The land around the manor was assigned to folwark. Intruding parcels of land belonging to a noble were moved elsewhere to form a unified tract of land. This tract was then divided. The method of dividing land into voloks was similar to that introduced by Bona. Although the grand ducal volok was slightly larger, measuring 33 morgs (23.5 hectares). However, the reform also permitted the use of larger 36-morg and smaller 30-morg voloks. Regulations said that each volok of folwark should have seven peasant voloks. Land assigned to peasant farms (the village) was located further from the manor. The surveyors attempted to draw as correct rectangle as possible. Peasant houses were often moved to form a linear settlement along the single road. One of the villagers was appointed headman (wójt). His responsibilities included collecting dues, maintaining order, and overseeing land allotments. In return, he was granted two voloks free of charge and the right to lease one additional volok. The parish church received two or three voloks. Separate land allotments were also granted to craftsmen and to putni boyars.
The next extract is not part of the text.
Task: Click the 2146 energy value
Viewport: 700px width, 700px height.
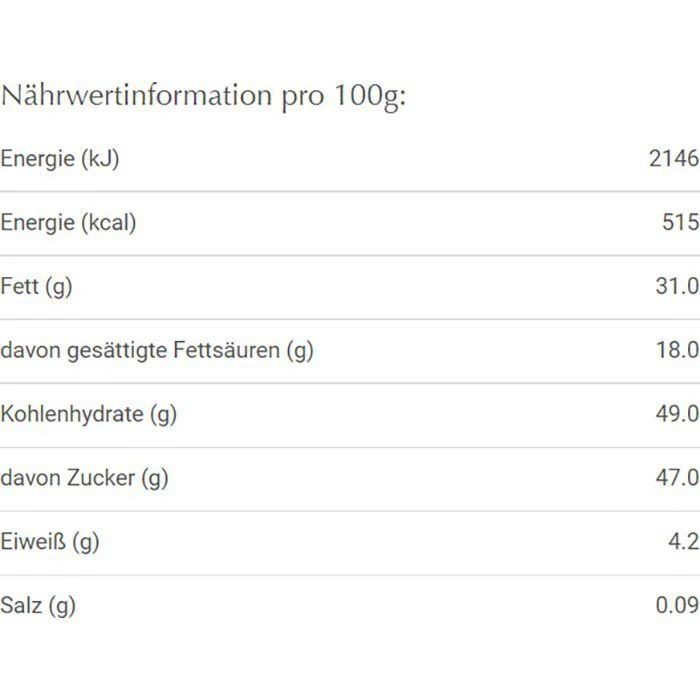Action: tap(673, 158)
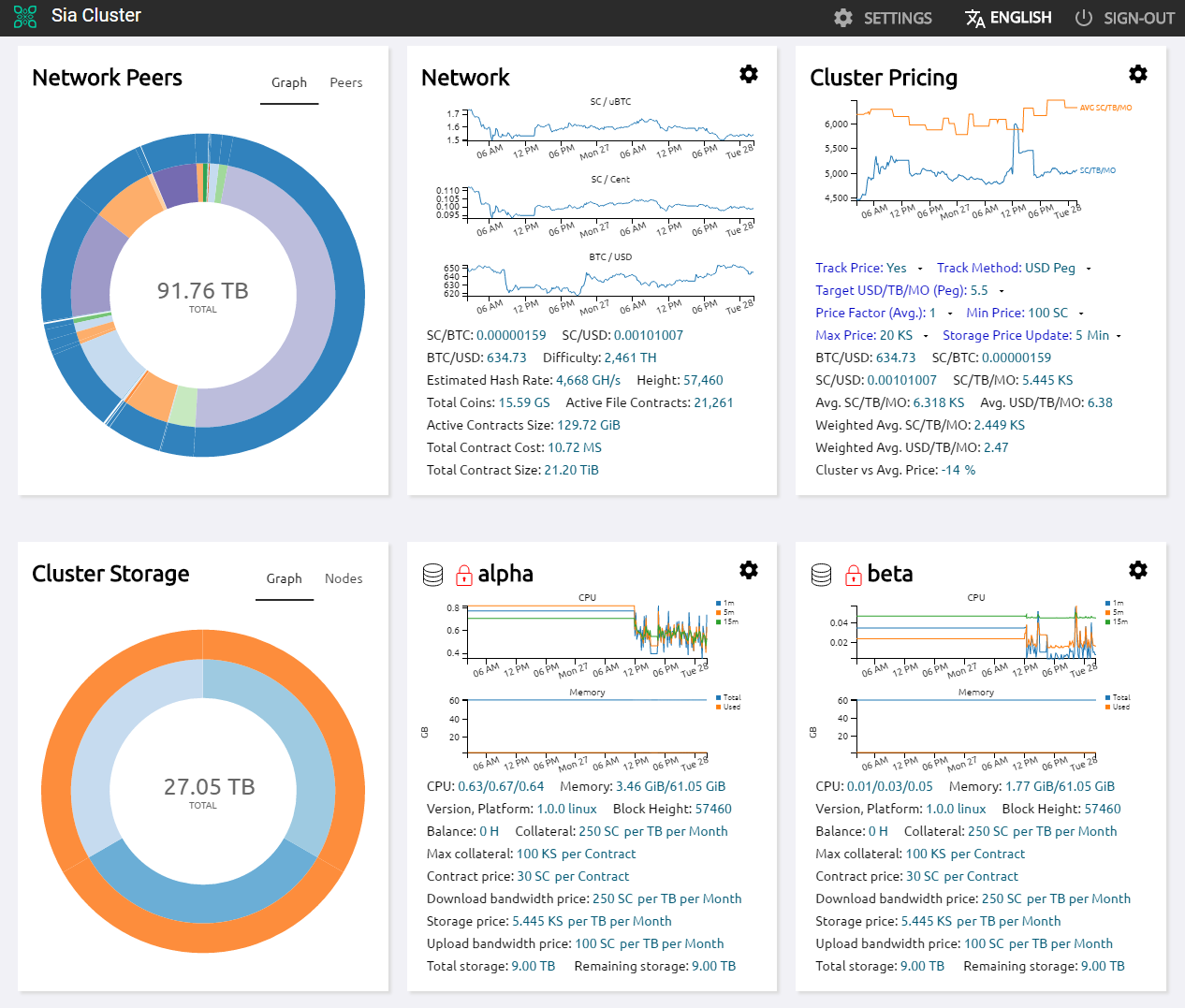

Since land was owned by the Grand Duke, peasants had to perform services and pay dues to the landowner in exchange for their use of their farms. The unit of such services was one volok. The level of obligations depended on the quality of the land. The land was classified as good, medium, poor, and very poor. The rent amounted respectively to 106, 97, 83, and 66 groszy per year. Labour service obligations amounted respectively to 54, 45, and 31 days; the poorest land was not subject to labour service. Peasants had the right to redeem themselves from labour service for rent.

Although the reform introduced the folwark and a manorial economy, these did not come to dominate other forms of land cultivation. Only in the Knyszyn starostwo did more than half of the volokas belong to folwarks. Although the introduction of folwarks created a new class of cottars with small plots of land who worked on the estates, they did not originate from landless peasantry, but rather from free people without fixed status, immigrants, or former slaves. Importantly, the reform brought an end to slavery in Lithuania.